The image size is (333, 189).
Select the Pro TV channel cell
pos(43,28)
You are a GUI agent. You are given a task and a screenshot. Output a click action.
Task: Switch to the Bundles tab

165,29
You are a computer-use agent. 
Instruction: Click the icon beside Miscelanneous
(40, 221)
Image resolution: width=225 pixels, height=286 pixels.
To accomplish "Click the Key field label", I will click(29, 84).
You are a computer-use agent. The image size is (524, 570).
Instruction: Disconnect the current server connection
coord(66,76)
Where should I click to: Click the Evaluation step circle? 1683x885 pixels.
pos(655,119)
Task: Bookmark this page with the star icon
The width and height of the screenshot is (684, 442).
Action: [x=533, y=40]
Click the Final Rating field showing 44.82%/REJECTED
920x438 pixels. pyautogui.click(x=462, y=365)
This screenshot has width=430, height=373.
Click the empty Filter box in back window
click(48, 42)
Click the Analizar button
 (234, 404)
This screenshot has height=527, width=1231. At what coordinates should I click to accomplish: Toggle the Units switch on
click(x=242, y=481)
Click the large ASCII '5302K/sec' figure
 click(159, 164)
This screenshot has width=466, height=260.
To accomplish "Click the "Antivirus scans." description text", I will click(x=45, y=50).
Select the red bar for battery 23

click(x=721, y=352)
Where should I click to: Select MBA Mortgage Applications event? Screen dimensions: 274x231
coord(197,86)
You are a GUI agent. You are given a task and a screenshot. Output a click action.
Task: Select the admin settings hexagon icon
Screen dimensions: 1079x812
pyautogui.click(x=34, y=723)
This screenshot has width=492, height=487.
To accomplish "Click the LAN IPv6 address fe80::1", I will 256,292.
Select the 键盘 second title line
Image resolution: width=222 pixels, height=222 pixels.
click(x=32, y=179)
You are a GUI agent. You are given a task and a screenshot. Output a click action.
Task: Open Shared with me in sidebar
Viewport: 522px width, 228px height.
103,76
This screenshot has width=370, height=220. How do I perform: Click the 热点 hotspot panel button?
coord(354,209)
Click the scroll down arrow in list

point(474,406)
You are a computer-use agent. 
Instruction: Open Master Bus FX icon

● ● ● ● ●

* To do
Nothing is to be left out; reproduce each record exactly.

* Your response
The image size is (333, 189).
Select the Pro TV channel cell
pos(43,28)
You are a GUI agent. You are given a task and a screenshot. Output a click action.
Task: Switch to the Bundles tab

165,29
You are a computer-use agent. 
Instruction: Click the icon beside Miscelanneous
(40, 221)
Image resolution: width=225 pixels, height=286 pixels.
To accomplish "Click the Key field label", I will click(29, 84).
You are a computer-use agent. The image size is (524, 570).
Instruction: Disconnect the current server connection
coord(66,76)
Where should I click to: Click the Evaluation step circle? 1683x885 pixels.
pos(655,119)
Task: Bookmark this page with the star icon
The width and height of the screenshot is (684, 442).
Action: [x=533, y=40]
Click the Final Rating field showing 44.82%/REJECTED
920x438 pixels. pyautogui.click(x=462, y=365)
This screenshot has width=430, height=373.
Click the empty Filter box in back window
click(48, 42)
Click the Analizar button
 (234, 404)
This screenshot has height=527, width=1231. At what coordinates should I click to accomplish: Toggle the Units switch on
click(x=242, y=481)
Click the large ASCII '5302K/sec' figure
 click(159, 164)
This screenshot has width=466, height=260.
To accomplish "Click the "Antivirus scans." description text", I will click(x=45, y=50).
Select the red bar for battery 23

click(x=721, y=352)
Where should I click to: Select MBA Mortgage Applications event? Screen dimensions: 274x231
coord(197,86)
You are a GUI agent. You are given a task and a screenshot. Output a click action.
Task: Select the admin settings hexagon icon
Screen dimensions: 1079x812
pyautogui.click(x=34, y=723)
This screenshot has width=492, height=487.
To accomplish "Click the LAN IPv6 address fe80::1", I will 256,292.
Select the 键盘 second title line
Image resolution: width=222 pixels, height=222 pixels.
click(x=32, y=179)
You are a GUI agent. You are given a task and a screenshot. Output a click action.
Task: Open Shared with me in sidebar
Viewport: 522px width, 228px height.
103,76
This screenshot has width=370, height=220. How do I perform: Click the 热点 hotspot panel button?
coord(354,209)
Click the scroll down arrow in list

point(474,406)
You are a computer-use agent. 
Instruction: Open Master Bus FX icon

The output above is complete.